Identifying the Dominant Contribution of Human Cytochrome P450 2J2 to
the Metabolism of Rivaroxaban, a New Oral Anticoagulant
Abstract
Aim Rivaroxaban, an oral anticoagulant, undergoes the metabolism
mediated by human cytochrome P450 (CYP). The present study is to
quantitatively analyze and compare the contributions of multiple CYPs in
the metabolism of rivaroxaban to provide new information for medication
safety. Methods The metabolic stability of rivaroxaban in the presence
of human liver microsomes (HLMs) and recombinant CYPs was systematically
evaluated to estimate the participation of various CYP isoforms.

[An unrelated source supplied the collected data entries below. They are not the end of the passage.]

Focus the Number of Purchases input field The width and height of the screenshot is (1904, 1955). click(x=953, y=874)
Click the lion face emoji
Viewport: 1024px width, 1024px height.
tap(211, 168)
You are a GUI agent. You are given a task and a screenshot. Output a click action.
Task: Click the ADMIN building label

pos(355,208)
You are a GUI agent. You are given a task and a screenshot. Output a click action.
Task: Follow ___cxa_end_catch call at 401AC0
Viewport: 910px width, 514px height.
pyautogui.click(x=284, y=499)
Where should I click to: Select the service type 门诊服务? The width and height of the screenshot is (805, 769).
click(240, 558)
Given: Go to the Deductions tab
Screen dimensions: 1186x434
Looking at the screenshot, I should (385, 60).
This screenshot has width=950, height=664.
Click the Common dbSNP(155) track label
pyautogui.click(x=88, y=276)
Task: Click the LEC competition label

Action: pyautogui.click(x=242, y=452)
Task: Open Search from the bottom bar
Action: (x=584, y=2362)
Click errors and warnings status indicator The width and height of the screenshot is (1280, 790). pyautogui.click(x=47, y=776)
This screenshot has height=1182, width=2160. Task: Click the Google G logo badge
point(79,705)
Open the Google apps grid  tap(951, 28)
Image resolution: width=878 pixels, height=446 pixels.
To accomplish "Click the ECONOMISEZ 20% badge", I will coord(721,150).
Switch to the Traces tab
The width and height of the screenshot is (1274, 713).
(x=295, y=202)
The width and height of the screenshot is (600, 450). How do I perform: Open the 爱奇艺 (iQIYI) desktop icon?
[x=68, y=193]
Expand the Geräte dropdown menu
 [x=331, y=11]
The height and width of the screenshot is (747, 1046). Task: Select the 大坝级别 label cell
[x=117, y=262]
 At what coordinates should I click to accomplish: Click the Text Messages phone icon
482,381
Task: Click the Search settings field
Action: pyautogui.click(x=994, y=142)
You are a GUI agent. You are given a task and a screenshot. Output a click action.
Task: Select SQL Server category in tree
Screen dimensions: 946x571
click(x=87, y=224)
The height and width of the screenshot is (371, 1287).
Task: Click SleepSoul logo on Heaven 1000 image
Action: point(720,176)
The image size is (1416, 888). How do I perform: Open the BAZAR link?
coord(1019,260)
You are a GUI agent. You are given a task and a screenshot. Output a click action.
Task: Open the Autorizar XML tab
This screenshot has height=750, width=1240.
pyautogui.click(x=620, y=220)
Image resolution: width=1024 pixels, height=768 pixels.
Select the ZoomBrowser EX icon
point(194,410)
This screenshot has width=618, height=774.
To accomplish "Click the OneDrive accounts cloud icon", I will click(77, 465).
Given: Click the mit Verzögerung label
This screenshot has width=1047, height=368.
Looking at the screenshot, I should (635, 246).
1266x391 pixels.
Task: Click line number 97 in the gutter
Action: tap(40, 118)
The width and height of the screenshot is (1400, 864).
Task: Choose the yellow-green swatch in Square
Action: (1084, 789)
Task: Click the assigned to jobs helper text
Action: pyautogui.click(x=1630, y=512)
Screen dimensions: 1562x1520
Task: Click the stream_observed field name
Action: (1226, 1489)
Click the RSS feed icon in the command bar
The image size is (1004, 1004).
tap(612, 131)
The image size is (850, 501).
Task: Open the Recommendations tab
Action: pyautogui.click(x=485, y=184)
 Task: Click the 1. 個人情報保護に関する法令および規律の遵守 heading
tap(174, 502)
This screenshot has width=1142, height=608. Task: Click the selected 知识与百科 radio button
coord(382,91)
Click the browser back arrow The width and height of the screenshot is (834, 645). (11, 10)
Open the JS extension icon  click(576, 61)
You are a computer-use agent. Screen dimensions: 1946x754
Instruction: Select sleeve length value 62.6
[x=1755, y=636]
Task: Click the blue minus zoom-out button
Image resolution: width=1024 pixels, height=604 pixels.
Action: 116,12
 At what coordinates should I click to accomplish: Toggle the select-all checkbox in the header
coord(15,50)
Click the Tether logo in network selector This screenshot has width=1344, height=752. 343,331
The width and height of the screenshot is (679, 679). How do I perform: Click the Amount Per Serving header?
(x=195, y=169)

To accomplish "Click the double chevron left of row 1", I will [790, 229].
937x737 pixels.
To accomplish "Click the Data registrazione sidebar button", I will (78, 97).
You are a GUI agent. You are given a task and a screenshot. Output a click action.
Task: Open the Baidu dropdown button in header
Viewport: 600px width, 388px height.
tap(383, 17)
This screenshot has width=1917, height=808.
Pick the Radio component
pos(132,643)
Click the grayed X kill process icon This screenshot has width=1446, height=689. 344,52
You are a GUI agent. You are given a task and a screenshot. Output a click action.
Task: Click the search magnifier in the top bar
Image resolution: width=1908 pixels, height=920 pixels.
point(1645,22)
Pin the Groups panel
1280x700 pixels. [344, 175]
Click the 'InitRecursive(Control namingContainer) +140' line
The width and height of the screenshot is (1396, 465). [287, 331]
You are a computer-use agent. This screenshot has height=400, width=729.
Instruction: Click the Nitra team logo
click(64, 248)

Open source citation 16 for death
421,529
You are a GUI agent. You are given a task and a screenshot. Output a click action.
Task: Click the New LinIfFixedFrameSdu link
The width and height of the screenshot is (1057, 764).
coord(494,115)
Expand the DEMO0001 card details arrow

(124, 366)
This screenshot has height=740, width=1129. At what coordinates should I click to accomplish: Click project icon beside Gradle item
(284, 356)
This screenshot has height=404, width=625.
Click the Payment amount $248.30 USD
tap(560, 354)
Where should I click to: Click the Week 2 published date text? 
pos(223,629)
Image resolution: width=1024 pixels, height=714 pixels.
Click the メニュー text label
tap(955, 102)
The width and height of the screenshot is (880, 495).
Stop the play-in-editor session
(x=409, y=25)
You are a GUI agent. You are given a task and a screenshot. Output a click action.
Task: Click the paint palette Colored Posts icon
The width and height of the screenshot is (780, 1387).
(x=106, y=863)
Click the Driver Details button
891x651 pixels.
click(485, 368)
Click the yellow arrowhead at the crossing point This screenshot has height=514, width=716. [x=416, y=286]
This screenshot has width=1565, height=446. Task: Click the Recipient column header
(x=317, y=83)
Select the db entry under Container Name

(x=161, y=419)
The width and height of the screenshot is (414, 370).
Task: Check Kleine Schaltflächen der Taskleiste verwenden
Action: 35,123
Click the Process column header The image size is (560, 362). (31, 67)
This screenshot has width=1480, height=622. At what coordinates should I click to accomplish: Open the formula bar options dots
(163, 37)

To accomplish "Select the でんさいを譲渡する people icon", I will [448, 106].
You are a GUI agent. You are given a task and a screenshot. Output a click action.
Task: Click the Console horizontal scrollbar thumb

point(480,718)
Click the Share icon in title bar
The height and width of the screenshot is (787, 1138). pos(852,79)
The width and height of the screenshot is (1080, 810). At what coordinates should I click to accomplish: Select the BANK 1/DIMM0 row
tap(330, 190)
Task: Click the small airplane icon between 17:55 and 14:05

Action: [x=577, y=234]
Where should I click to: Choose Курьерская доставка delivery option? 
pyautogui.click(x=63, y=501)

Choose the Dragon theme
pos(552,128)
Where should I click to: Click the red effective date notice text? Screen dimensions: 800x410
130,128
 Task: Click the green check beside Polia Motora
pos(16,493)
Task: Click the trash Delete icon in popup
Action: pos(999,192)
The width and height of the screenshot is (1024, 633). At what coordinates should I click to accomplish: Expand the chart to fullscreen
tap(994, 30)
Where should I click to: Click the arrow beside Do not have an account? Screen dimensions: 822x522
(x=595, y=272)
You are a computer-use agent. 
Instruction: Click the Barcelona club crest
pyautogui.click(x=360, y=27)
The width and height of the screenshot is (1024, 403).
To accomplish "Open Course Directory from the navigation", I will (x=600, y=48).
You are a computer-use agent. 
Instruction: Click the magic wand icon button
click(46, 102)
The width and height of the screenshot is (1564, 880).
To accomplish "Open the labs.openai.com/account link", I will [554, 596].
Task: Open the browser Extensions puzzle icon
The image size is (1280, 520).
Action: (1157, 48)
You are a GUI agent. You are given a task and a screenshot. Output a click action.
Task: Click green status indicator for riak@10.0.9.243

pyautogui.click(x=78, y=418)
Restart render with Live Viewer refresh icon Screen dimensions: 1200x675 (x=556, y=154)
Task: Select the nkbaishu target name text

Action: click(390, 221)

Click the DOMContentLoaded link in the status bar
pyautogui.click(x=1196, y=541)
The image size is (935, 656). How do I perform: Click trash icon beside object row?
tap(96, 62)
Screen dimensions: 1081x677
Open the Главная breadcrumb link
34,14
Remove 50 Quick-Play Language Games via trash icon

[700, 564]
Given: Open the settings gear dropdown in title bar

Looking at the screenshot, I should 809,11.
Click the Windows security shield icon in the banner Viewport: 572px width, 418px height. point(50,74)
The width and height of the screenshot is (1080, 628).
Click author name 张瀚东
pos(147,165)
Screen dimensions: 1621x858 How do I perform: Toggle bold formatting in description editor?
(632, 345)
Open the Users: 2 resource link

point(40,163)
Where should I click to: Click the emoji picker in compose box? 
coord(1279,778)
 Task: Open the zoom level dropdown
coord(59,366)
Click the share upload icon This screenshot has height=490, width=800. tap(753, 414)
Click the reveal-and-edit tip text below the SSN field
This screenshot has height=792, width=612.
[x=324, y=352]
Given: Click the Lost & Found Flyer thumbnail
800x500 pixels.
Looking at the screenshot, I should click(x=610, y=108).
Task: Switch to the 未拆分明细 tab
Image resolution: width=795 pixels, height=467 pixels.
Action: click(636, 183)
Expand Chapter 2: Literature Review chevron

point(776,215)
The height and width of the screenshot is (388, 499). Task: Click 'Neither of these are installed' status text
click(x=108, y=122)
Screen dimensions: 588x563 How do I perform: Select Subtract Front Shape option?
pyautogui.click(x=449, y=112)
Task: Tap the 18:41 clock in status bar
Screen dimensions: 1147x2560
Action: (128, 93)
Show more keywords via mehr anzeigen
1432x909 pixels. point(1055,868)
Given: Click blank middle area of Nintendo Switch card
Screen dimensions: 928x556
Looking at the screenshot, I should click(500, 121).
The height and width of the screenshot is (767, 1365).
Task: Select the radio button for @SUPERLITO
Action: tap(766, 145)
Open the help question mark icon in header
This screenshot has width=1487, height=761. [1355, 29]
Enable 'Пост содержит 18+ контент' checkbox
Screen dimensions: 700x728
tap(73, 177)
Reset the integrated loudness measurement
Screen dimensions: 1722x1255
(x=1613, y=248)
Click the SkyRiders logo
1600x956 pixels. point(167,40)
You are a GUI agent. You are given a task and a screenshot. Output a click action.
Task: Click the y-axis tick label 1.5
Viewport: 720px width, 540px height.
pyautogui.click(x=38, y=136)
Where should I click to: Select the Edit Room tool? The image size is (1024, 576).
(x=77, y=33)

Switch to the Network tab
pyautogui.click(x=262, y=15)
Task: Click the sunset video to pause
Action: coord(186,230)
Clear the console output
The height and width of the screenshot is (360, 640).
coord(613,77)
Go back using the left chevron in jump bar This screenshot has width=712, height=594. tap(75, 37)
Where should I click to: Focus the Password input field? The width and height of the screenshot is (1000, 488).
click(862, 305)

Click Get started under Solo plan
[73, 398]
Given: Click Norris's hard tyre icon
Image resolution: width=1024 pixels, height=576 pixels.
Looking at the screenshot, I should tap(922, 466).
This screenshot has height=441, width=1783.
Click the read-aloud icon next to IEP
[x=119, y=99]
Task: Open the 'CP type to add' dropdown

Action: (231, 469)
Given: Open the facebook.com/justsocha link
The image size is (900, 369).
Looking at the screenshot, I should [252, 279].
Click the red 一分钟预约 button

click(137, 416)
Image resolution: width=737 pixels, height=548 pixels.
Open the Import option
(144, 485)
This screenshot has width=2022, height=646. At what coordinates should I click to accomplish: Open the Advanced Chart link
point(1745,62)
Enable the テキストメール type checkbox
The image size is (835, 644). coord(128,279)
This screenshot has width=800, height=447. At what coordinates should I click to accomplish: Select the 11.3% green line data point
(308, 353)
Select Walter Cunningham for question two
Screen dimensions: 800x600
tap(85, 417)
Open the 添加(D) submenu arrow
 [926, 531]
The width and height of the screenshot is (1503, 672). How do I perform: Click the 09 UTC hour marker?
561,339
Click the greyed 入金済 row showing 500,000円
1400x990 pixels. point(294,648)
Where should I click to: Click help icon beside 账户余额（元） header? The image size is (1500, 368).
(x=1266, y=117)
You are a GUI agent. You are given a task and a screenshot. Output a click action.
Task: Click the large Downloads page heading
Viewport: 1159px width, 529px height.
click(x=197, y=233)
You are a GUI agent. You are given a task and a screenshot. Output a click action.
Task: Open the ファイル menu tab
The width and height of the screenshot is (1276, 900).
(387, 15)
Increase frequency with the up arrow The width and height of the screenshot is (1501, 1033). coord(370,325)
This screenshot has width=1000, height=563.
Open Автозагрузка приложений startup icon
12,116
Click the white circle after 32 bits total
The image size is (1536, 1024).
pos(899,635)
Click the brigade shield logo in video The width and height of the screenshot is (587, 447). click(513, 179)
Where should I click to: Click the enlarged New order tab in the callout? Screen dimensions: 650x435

Furthermore, the catalytic efficiency of CYP isoforms was compared via
metabolic kinetic studies of rivaroxaban with recombinant CYP
isoenzymes, as well as via CYP-specific inhibitory studies.
Additionally, docking simulations were used to illustrate molecular
interactions. Results Multiple CYP isoforms were involved in the
hydroxylation of rivaroxaban, with decreasing catalytic rates as
follows: CYP2J2 > 3A4 > 2D6 > 4F3
> 1A1 > 3A5 > 3A7 >
2A6 > 2E1 > 2C9 > 2C19. Among the
CYPs, 2J2, 3A4, 2D6 and 4F3 were the four major isoforms responsible for
rivaroxaban metabolism. Notably, the intrinsic clearance of rivaroxaban
catalyzed by CYP2J2 was nearly 39-, 64- and 100-fold that catalyzed by
CYP3A4, 2D6 and 4F3, respectively. In addition, rivaroxaban
hydroxylation was inhibited by 41.1% in the presence of the
CYP2J2-specific inhibitor danazol, which was comparable to the
inhibition rate of 43.3% by the CYP3A-specific inhibitor ketoconazole
in mixed HLMs. Furthermore, molecular simulations showed that
rivaroxaban principally bound to CYP2J2 by π-alkyl bonds,
carbon-hydrogen bonds and alkyl interactions. Conclusion CYP2J2
dominated the hydroxylation of rivaroxaban, which may provide new
insight into clinical drug interactions involving rivaroxaban.